C’est beaucoup plus facile de faire face à la tempête en équipe que seul dans son coin. Voilà ce qui a motivé la création de Tribu Tremblant : un portail d’emplois qui réunit les membres d’une même destination. Depuis le 1er octobre dernier, les quelque 80 membres de l’Association de villégiature Tremblant, qui inclut les restaurants, boutiques, établissements d’hébergement, diverses activités, sans oublier la station de ski, dispose d’une plateforme commune pour annoncer les emplois à pourvoir.

« Depuis déjà deux ans que cette idée cogitait dans la tête de la direction de l’AVT », explique la chargée de projets, emploi et milieu de vie au travail de l’association, Andréanne Laroche Choquette. L’objectif, dit-elle, est de développer un sentiment d’appartenance au sein de notre communauté.

Le coût de cet outil, qui a bénéficié d’une subvention de L’Entente de développement numérique des entreprises touristiques (EDNET), est estimé à plusieurs dizaines de milliers de dollars, soulève la chargée de projet. L’équipe marketing de la destination, ajoute-t-elle, a travaillé avec deux agences.  Visage Régionaux a contribué au développement et déploiement de l’image et de la marque employeur, tandis que Substance\Radiance, qui collaborait déjà avec l’AVT, veille sur la campagne promotionnelle.

Jusqu’à présent, l’équipe du portail est très satisfaite des résultats. « Plus de 200 CV ont été déposés sur le portail en réponse aux quelque 360 postes publiés sur la plateforme », signale la chargée de projet. Bon an mal an, la destination emploie près de 2500 personnes à temps plein et temps partiel.

Crew de montagne, la nouvelle identité de Mont Gleason

Lorsqu’on mise sur de nouvelles stratégies de recrutement, ça aide de connaître ses forces et ses faiblesses. Cet exercice a justement inspiré le nouveau concept « Crew de montagne » au Mont Gleason.

À la suggestion de l’agence Absolu, approchée pour développer la nouvelle de campagne de recrutement de la station, la direction de Mont Gleason a procédé à un sondage auprès de ses employés en juin 2021. « Nous leur avons demandé ce qu’ils aimaient de leur emploi à la station », indique Francis Provencher, responsable des ressources humaines de la station de Tingwick. Résultat : plus de 80 % des répondants ont indiqué aimer leur travail parce que ce dernier leur donne l’occasion de skier gratuitement après les heures de travail.
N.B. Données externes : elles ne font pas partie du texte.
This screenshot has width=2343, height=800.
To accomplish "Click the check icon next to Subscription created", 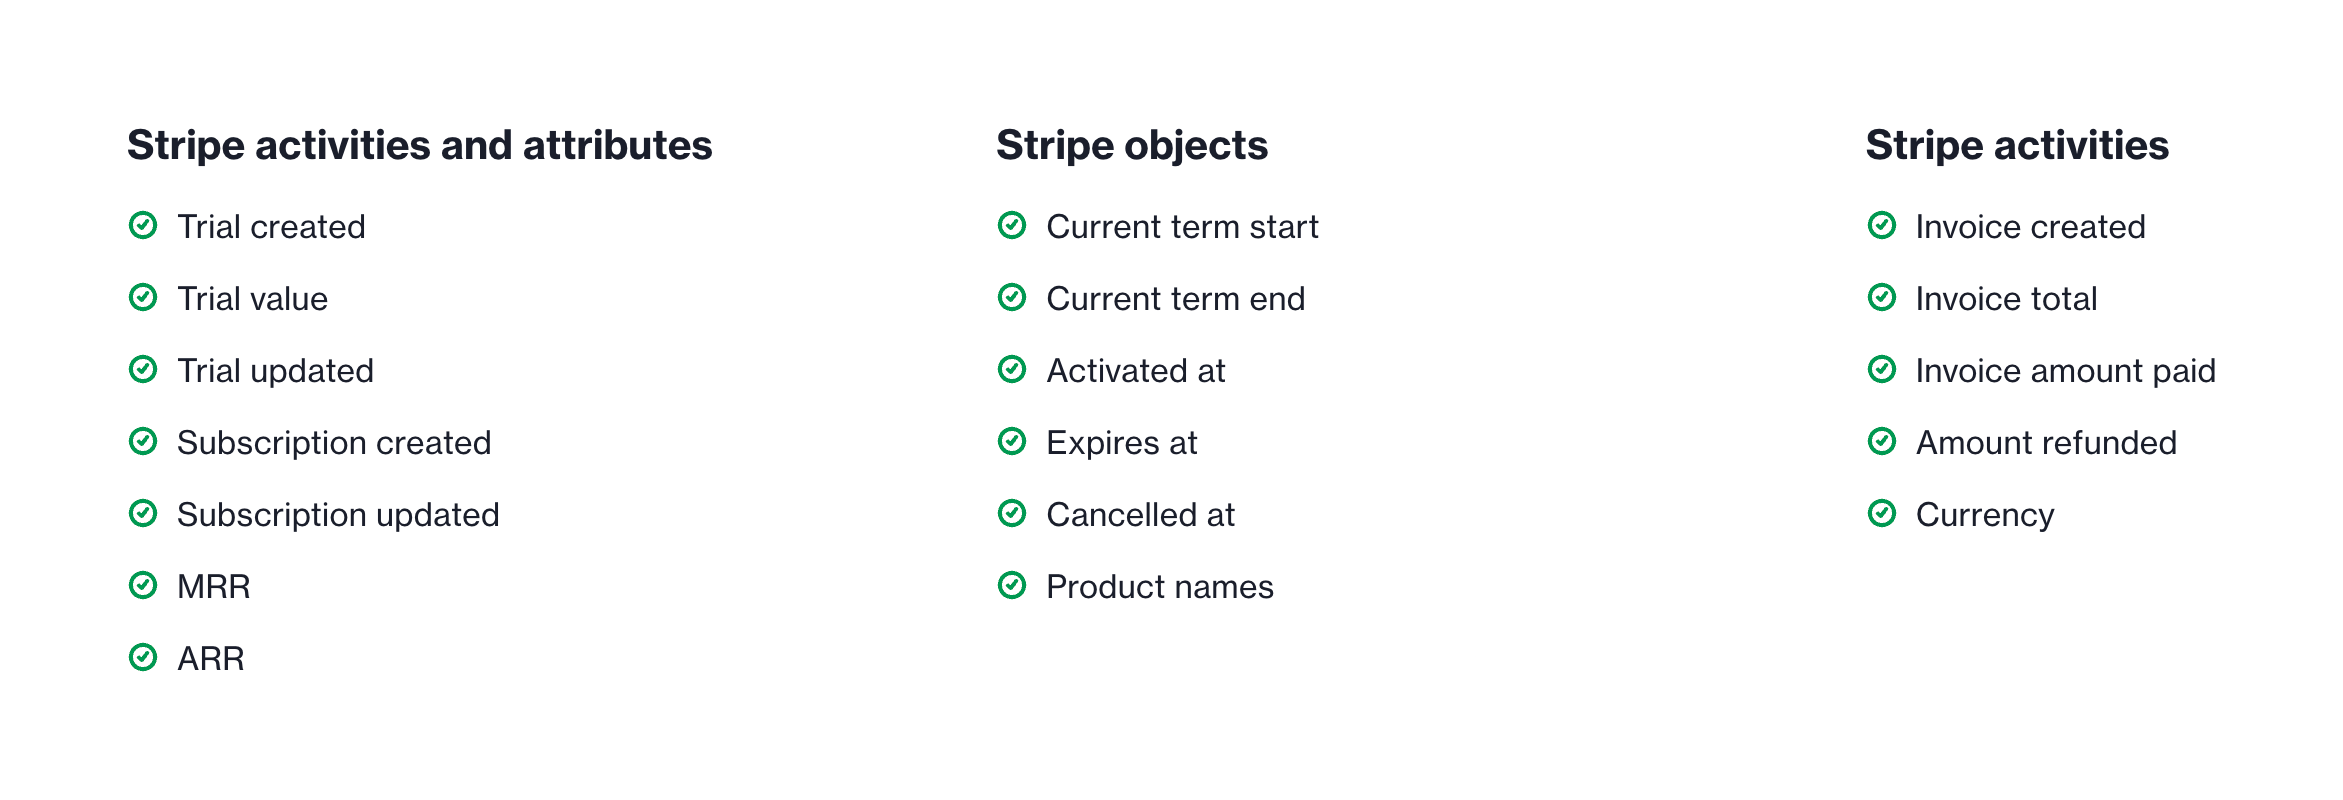I will [143, 442].
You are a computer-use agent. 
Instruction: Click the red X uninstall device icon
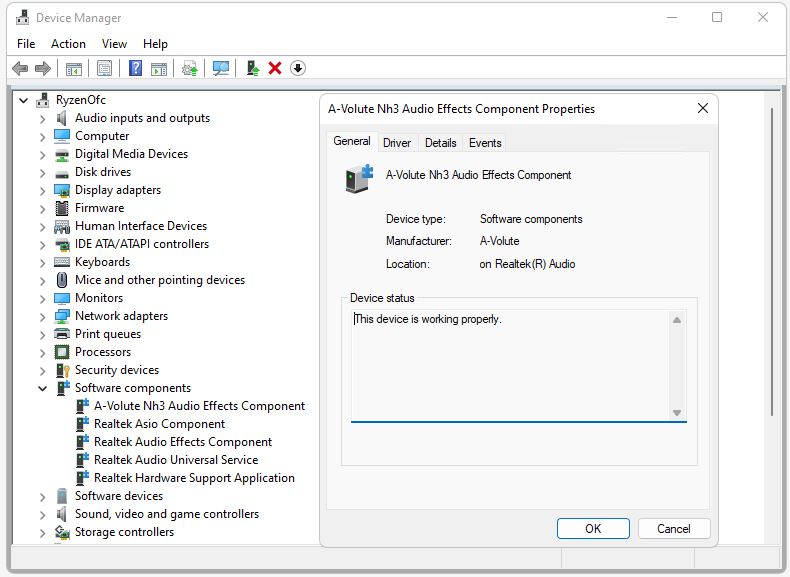275,68
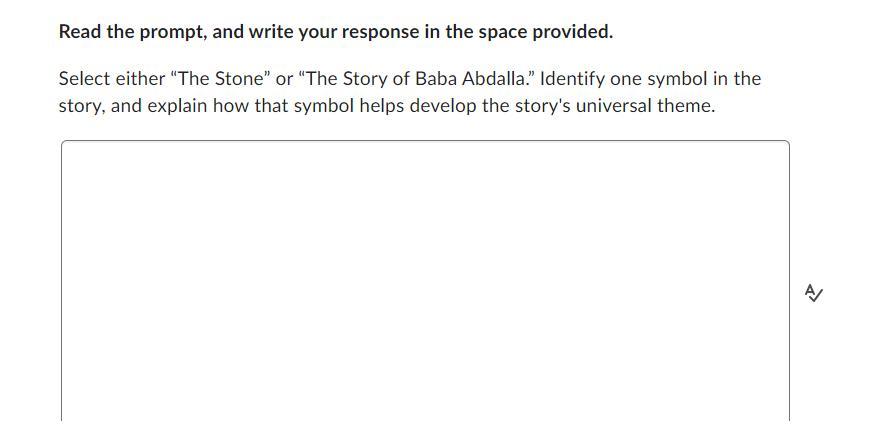Click the left edge of the response box
Viewport: 894px width, 435px height.
pyautogui.click(x=62, y=280)
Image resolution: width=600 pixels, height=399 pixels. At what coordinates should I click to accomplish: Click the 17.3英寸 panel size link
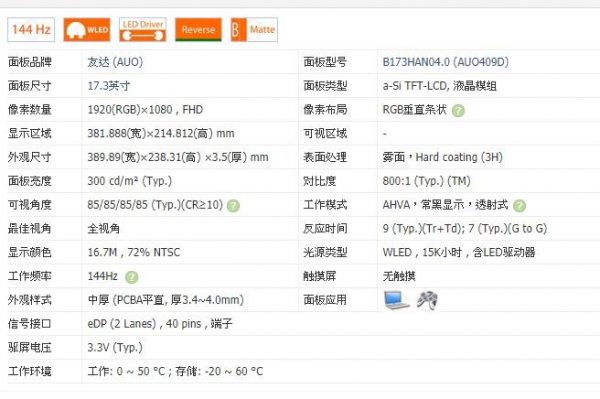point(109,86)
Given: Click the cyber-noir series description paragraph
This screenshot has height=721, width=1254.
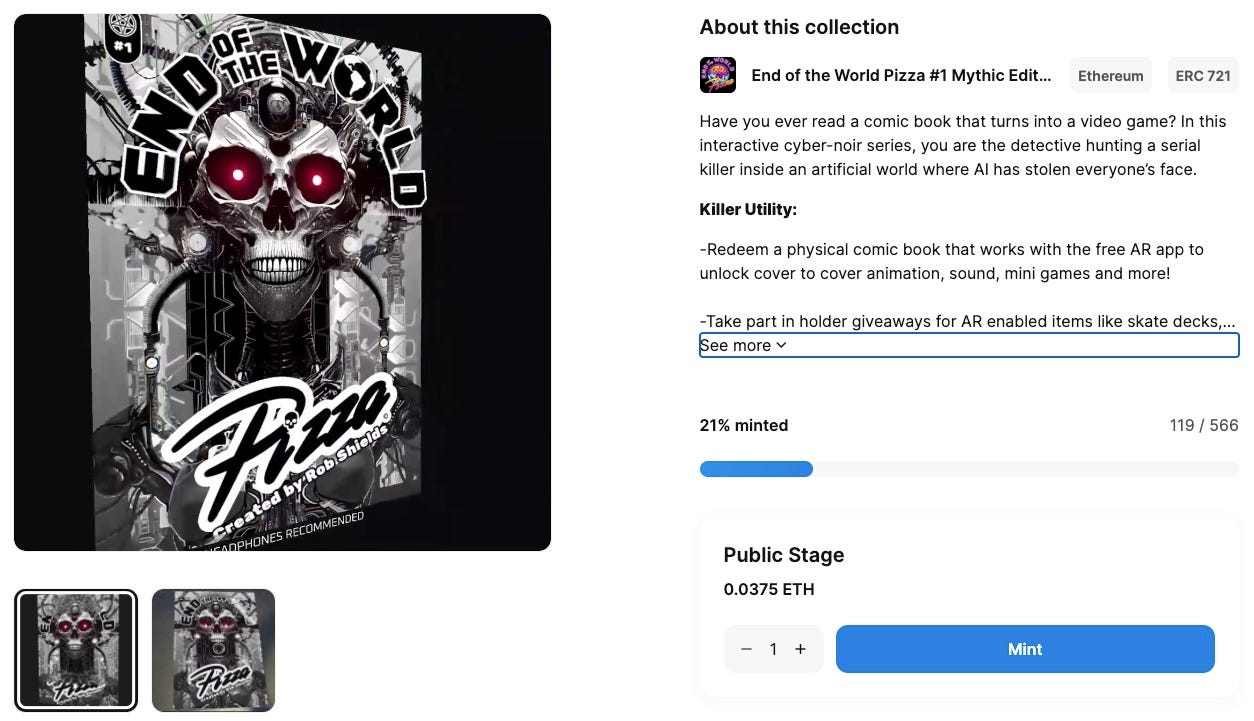Looking at the screenshot, I should coord(963,145).
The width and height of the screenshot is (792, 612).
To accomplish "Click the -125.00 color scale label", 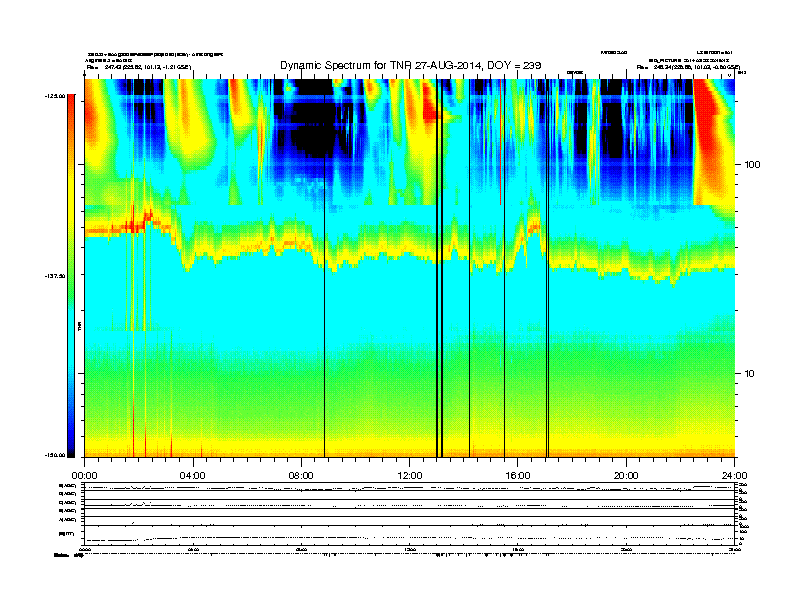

Le sondage, dit-il, a également fait ressortir que près de la moitié des employés (48%) sont âgés de moins de 25 ans et que plus d’un employé sur deux (54%) travaille depuis au moins trois ans avec la station. Le solide esprit d’équipe dans les divers départements est également ressorti du sondage.

« Ces données nous ont permis de développer une nouvelle image de marque employeur avec l’agence. En plus de créer un site dédié au recrutement, nous avons mis en relief les éléments clés qui attirent les jeunes travailleurs, et avons adapté notre langage pour mieux communiquer avec cette clientèle », explique Francis Provencher.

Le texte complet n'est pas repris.